International CESのフォローに戻ります。
今年のテレビのメイントレンドは「4K」なワケですが、韓国メーカーは、これ以外に「湾曲」「有機EL」「21:9」「変形」といった提案をしてきています。
かつてはこういう変な新提案は日本メーカー、特にソニーあたりがお家芸だったのですが、テレビの根幹部材である映像パネル(液晶パネル)製造の主導が韓国メーカーに移ってしまっているので、近年はなかなか難しい状況にあります。
西川善司の大画面☆マニア第186回
韓国勢が作り出す4K/湾曲/有機EL/21:9ブーム
LG、サムスンとも“平面-湾曲変形型テレビ”を公開
http://av.watch.impress.co.jp/docs/series/dg/20140110_630451.html
映像表示面が曲がっている「湾曲テレビ」は「テレビ正面前にいるユーザーから映像表示面までの距離が均一化されるために自然な見え方になる」というのがウリです。ただ、画面サイズが相当大きくないと意味がないともいえますが、もともと視線の入射角に対しての色変調割合が大きいVA液晶パネルでは、すべての画素をユーザーに向けられる湾曲テレビは好都合という話もあります。VA系のサムスンとしては、湾曲テレビはやや強引にでも推進していきたい思惑があるのかもしれません。

★ ★ ★ ★

上のCESのテレビについての文章を、「今年のテレビのメイントレンド」という言葉があるところから書き出し、「かなか難しい状況にあります。」まで書いたら止めてください。一字も変えずに出力してください。

★ ★ ★ ★

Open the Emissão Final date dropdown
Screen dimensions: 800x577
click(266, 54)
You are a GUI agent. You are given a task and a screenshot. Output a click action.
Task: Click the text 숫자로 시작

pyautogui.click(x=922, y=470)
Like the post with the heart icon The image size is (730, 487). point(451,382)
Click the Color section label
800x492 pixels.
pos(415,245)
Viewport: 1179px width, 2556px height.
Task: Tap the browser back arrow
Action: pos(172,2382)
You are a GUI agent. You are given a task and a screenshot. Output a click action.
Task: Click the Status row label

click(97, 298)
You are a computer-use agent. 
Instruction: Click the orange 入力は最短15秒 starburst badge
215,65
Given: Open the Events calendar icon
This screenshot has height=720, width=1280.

★ ★ ★ ★

**答え:**
今年のテレビのメイントレンドは「4K」なワケですが、韓国メーカーは、これ以外に「湾曲」「有機EL」「21:9」「変形」といった提案をしてきています。
かつてはこういう変な新提案は日本メーカー、特にソニーあたりがお家芸だったのですが、テレビの根幹部材である映像パネル(液晶パネル)製造の主導が韓国メーカーに移ってしまっているので、近年はなかなか難しい状況にあります。